Several years ago, while attending an exhibit of John Singer Sargent paintings of society women with my mother, she turned and asked “Now why don’t you make paintings like these?” I replied to my greatest champion and critic, “for the same reason you don’t dress like them.”

I thought more deeply about this question, realizing that I paint to reflect my times and my life experiences. Having spent over 30 years in the practices of medicine and art, I have come to appreciate the dualities in life. What is health without disease or illness? Beauty without repulsion? Illness and disease hidden in sanitized hospitals creates isolation when in reality it is a collective experience for all of us.

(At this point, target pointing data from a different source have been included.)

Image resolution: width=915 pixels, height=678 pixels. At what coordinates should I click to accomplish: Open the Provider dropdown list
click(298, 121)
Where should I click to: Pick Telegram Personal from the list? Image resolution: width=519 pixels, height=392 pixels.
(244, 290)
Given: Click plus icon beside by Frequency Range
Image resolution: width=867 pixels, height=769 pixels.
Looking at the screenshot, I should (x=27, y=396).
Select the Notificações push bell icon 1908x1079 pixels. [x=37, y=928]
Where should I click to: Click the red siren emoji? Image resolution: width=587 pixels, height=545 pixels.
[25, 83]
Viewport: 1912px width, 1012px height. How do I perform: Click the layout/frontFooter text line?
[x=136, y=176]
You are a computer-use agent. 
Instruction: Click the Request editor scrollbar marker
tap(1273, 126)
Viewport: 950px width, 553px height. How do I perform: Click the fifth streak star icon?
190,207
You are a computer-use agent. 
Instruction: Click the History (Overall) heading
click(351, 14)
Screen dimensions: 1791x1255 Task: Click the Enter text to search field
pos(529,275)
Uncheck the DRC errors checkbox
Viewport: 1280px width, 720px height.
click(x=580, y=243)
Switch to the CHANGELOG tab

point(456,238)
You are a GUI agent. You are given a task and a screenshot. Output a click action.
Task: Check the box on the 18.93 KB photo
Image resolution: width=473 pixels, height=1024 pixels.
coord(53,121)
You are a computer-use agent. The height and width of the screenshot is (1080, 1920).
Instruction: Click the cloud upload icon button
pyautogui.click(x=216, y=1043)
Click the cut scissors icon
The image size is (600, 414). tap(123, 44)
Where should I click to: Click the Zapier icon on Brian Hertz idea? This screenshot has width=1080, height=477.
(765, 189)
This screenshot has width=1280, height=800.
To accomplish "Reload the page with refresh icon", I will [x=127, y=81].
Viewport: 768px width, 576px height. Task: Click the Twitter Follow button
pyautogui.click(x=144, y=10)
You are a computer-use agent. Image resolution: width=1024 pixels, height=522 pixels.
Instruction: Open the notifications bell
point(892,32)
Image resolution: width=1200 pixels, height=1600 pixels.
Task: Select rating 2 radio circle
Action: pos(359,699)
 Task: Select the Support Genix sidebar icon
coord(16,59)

Through my oil paintings, I strive to expose what is hidden in clear sight. I compare, contrast and confuse lovely with loathsome. I focus on the figure and portraiture, moving away from the traditional idealized portraiture toward the gritty, alarming or even playful.

I take long forgotten images, many from vintage medical textbooks and pair them with models in magazines or place brides on battle fields. When making portraits, I reject the traditional idealization of the subject’s appearances, offering the dualities in each and asking the viewer to examine them more deeply. I paint to speak to my time, to the contradictions and to possibly elevate the lost, lonely and undesirable.

Where does this leave my landscapes? Painting en plein air gives me the opportunity to experiment with paint and surfaces and forces immediate decision making. In a less apparent dichotomy, tranquil landscapes betray extreme temperatures, rapidly shifting light and swarms of insects in which these works are created.